One of the few people who actually encouraged FDR's return to politics, LeHand opposed his plan to run for governor of New York in 1928, fearing the interruption in his physical therapy would prevent full recovery. When he decided to run, she suffered another illness often described as a nervous breakdown. By the time FDR was elected and assumed office, LeHand resumed work and moved into the Governor's Mansion to continue her role as secretary.
When FDR became President of the United States, LeHand followed FDR to the White House, where she became the first woman to serve as a presidential secretary and, with Louis Howe, Steve Early, and Marvin McIntyre, she was the only female member of the "secretariat" that managed the West Wing. A 1933 Newsweek profile describing her as Roosevelts "super-secretary" brought her national fame. In 1934 she appeared on the cover of Time Magazine, only one of three women to receive a cover feature that year.
Lehand was a popular guest among Washington society. She was glamorous (LeHand was on Washington's best-dressed list for 1937), vivacious, and playful with her West Wing co-workers.
LeHand's importance only increased during FDR's second term. Following Louis Howe's death in 1936, she became the de facto White House Chief of Staff. She was at FDR's bedside every morning as he met with key advisors, vetted his mail, spent evenings with the president in his private study, accompanied him on weekend cruises on the presidential yachts, and as gatekeeper to the President, provided a "back door" entrance to the Oval Office. She was recognized as one of the most powerful people in FDR's administration.
The exact nature of FDR's relationship with LeHand's is debated by historians, but it is generally accepted that there was an element of romance. LeHand was romantically involved during her lifetime, most notably with William Bullitt, U.S. Ambassador to Russia and later France. Her devotion to Roosevelt was the most likely impediment to marriage. She once asked a friend, "How could anyone ever come up to FDR?"
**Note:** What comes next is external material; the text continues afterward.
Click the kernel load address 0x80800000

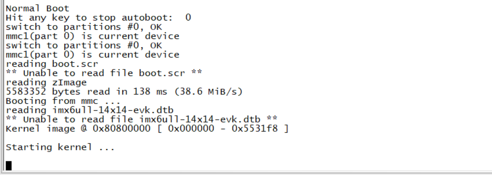tap(121, 129)
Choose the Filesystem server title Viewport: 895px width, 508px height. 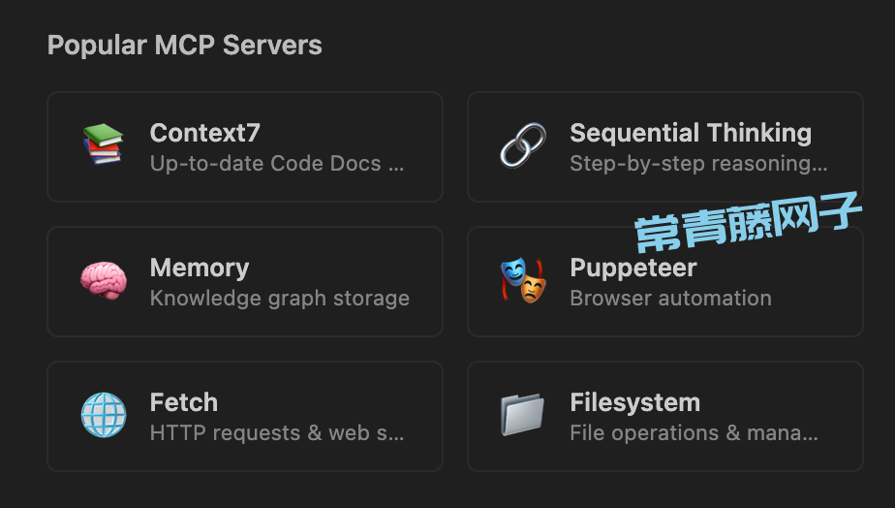pos(634,402)
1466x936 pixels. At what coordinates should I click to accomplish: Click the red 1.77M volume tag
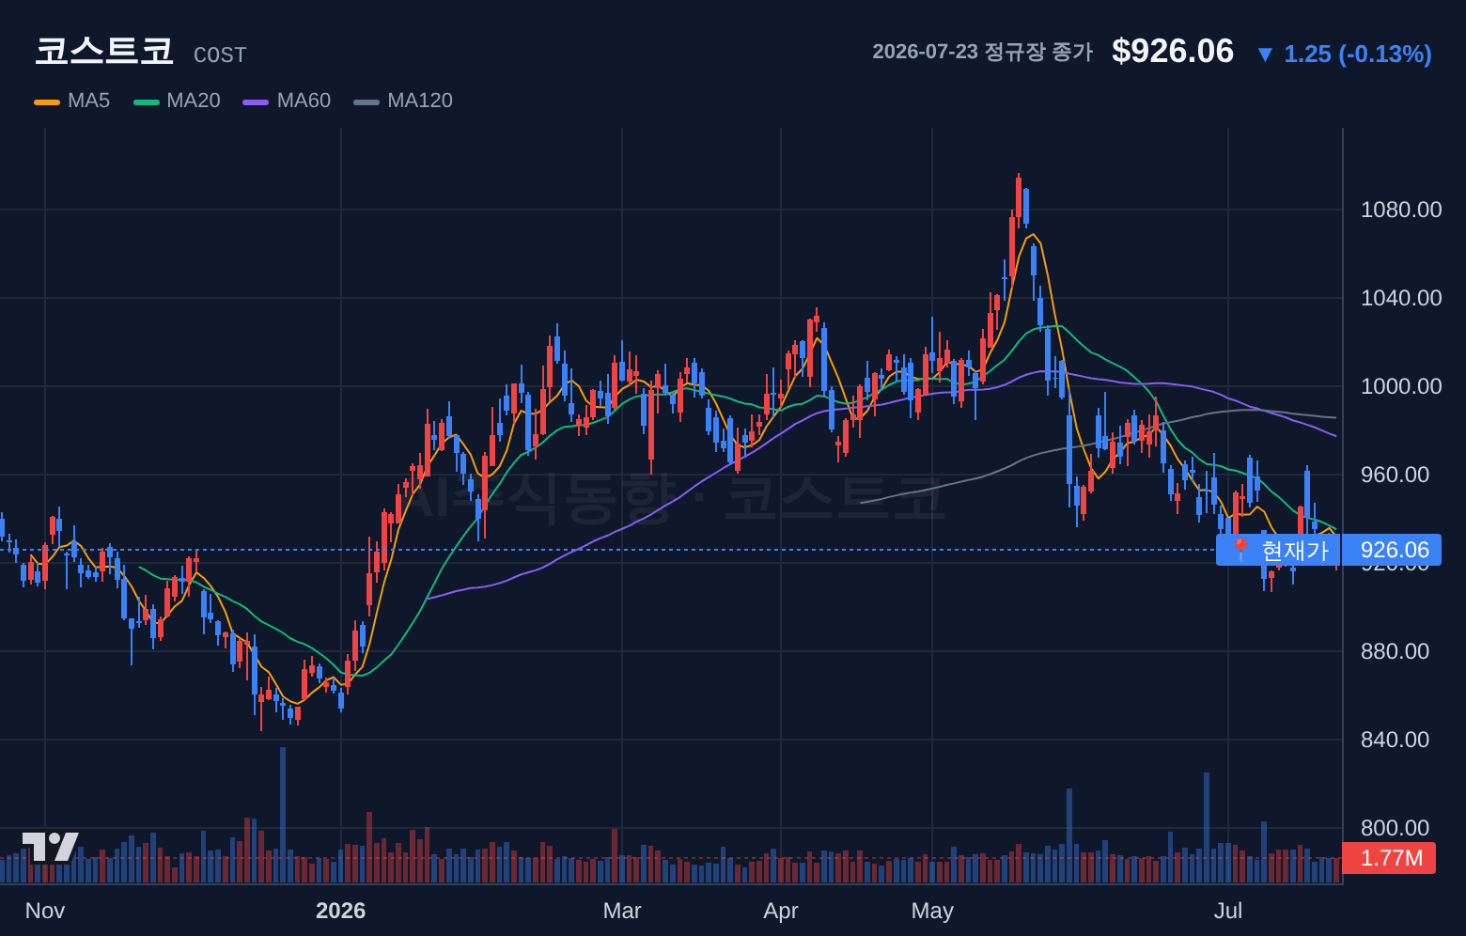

In June 1941, LeHand collapsed at a White House dinner party and two weeks later suffered a major stroke that left her partially paralyzed with little speech function. In early 1942, she spent some weeks in her old room at the White House, but quickly deteriorated over frustration that she was no longer able to work. After an incident in which she set the bed on fire—probably while smoking—LeHand returned to her sister's home in Somerville, Massachusetts. After her departure from the White House, LeHand never saw FDR again, though he did keep in touch with letters, phone calls and sent gifts. LeHand died after another stroke in 1944.
FDR's political advisor and speechwriter Samuel Rosenman called LeHand "one of the most important people of the Roosevelt era." The president's words "she was utterly selfless in her devotion to duty" appear on LeHand's grave marker at Mount Auburn Cemetery.